Nottinghamshire County Council has 'good levels' of PPE to manage a potential winter Covid spike
Nottinghamshire County Council’s current stock of PPE gives the “assurance” it can manage a potential Covid peak this winter, an official has said.
And the coming winter months will be used to assess the council’s planning, ahead of the Government ending its provision of free PPE in March next year.
Council papers say the authority has “good levels of stock” for items such as masks and visors, which remain mandatory within the health and social care setting.
When the pandemic first struck, however, council teams were stockpiling PPE items at County Hall and spent almost £2.7 million acquiring the equipment within the first two months.
The council has since created a PPE warehouse full of both its own stock and Department of Health and Social Care items, kept in preparation for future outbreaks.
However, this comes ahead of Government plans to halt its programme of free PPE for local councils in March 2022.
After this point, local authorities must pay for any equipment they require to support health and social care staff.
But Kaj Ghattaora, group manager for procurement at the council, told the finance committee on Monday September 6 the council is preparing for this change.
She said: “Last year we were in a responsive mode but now we’ve got a strong team, a warehouse [and] a really good stock-management system.
“We’ve got good levels of stock, both from DHSC and our own, and that provides us with the assurance we can manage any peak we may face in the winter.
“In terms of future PPE provision, we’re going to take stock of what the winter looks like, and what impact that has on PPE.
“We’ll be looking to bring a further report sometime in the new year, with outlines for what we do beyond March 2022.”
The council documents say spending on PPE reduced to as low as £85.75 in May 2021, down from more than £2.4 million in April last year.
But the meeting heard concerns from some councillors, who fear Covid “is not going to go away”.
Councillor Lee Waters, who represents Hucknall South, said: “Whilst I welcome this report, I have concerns about the financial impact on this authority when we no longer receive financial support after March 31, 2022.
“Covid is not going to go away and remains a particular problem in north Nottinghamshire.
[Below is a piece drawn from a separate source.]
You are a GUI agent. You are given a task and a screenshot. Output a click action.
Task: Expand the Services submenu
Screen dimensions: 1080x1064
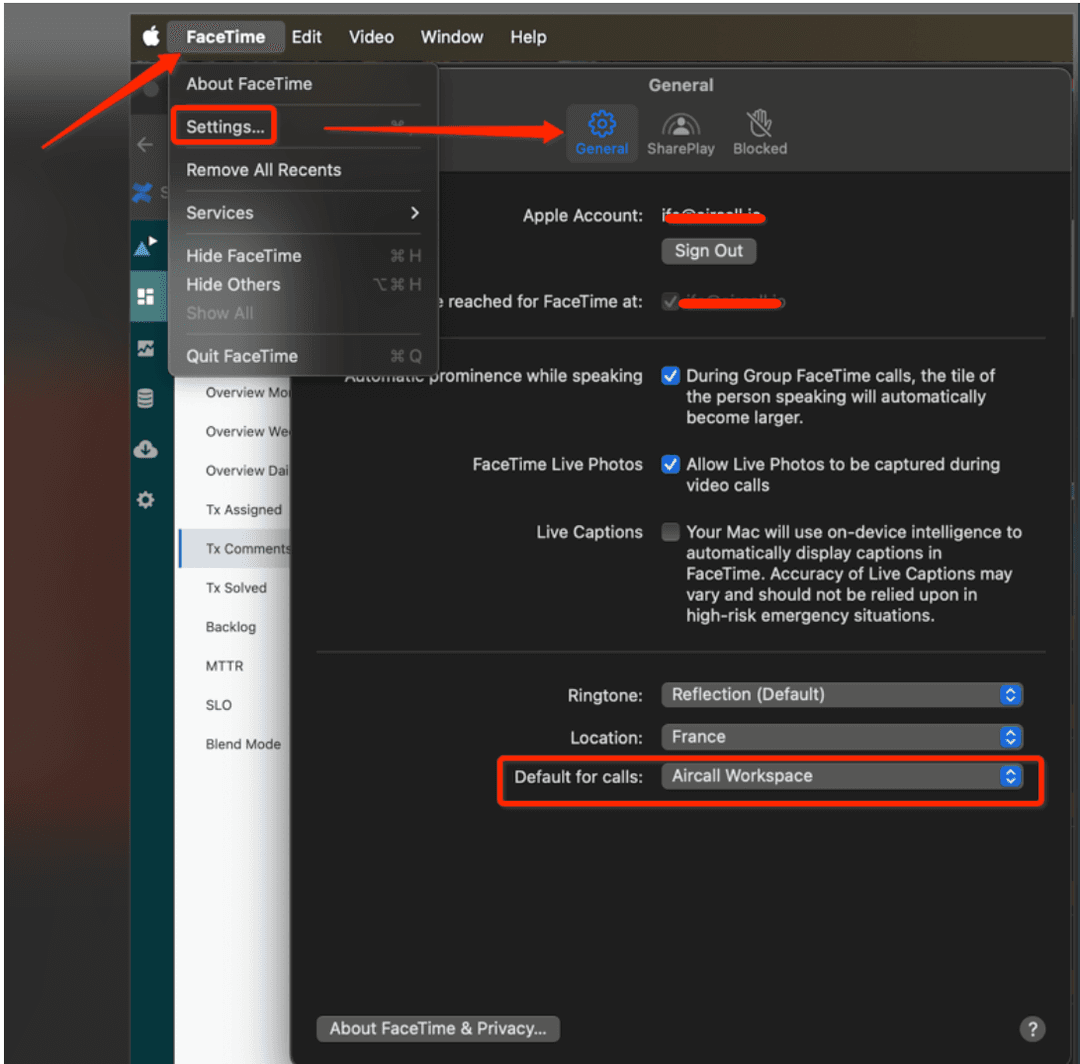tap(302, 213)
“If Covid remains a significant issue after March 31, 2022, do we expect the DHSC to extend its financial support accordingly?”
Responding to the concerns, Coun Richard Jackson, chairman of the finance committee, said the authority has ample reserve cash to acquire PPE if or when the DHSC support ends.
He added: “We have put money into our Covid reserve to deal with this sort of cost, which we know will come up.
“We have got plans and we’ve got stocks of PPE as and when it’s required, but we obviously don’t know what the requirement is going to be at this stage.”